FIN 48 is effective for fiscal years beginning after Dec. 15, 2006. NSP-Minnesota is assessing the impact of the new guidance on all of its open tax positions.
Reclassifications — Certain items in the statements of cash flows related to nuclear decommissioning investments have been reclassified for the six months ended June 30, 2005 to conform to the 2006 gross investment activity presentation.
2. Regulation
Midwest Independent Transmission System Operator, Inc. (MISO) Operations —NSP-Minnesota and Northern States Power Company, a Wisconsin corporation (NSP-Wisconsin), an affiliate of NSP-Minnesota, are members of the MISO. The MISO is a regional transmission organization (RTO) that provides transmission tariff administration services for electric transmission systems, including those of NSP-Minnesota and NSP-Wisconsin. In 2002, NSP-Minnesota and NSP-Wisconsin received all required regulatory approvals to transfer functional control of their high voltage (100 kilovolts and greater) transmission systems to the MISO. The MISO exercises functional control over the operations of these facilities and the facilities of certain neighboring electric utilities. On April 1, 2005, MISO initiated a regional Day 2 wholesale energy market pursuant to its transmission and energy markets tariff .
MISO Cost Recovery
While the Day 2 market is designed to provide efficiencies through region-wide generation dispatch and increased reliability, there are costs associated with the Day 2 market. NSP-Minnesota has requested recovery of these costs within their respective jurisdictions as outlined below.

◆ WRITTEN INSTRUCTION:
List each abbreviation that the utility filing excerpt above introduces in parentheses, along with the full name it stands for.

◆ PROVIDED MATERIAL:
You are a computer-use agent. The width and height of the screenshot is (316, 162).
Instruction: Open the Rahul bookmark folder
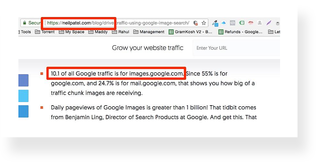click(121, 32)
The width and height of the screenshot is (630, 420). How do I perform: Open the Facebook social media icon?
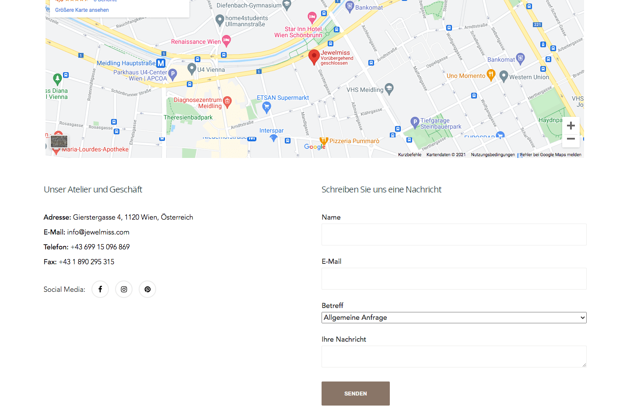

◆ OUTPUT:
- MISO: Midwest Independent Transmission System Operator, Inc.
- NSP-Wisconsin: Northern States Power Company, a Wisconsin corporation
- RTO: regional transmission organization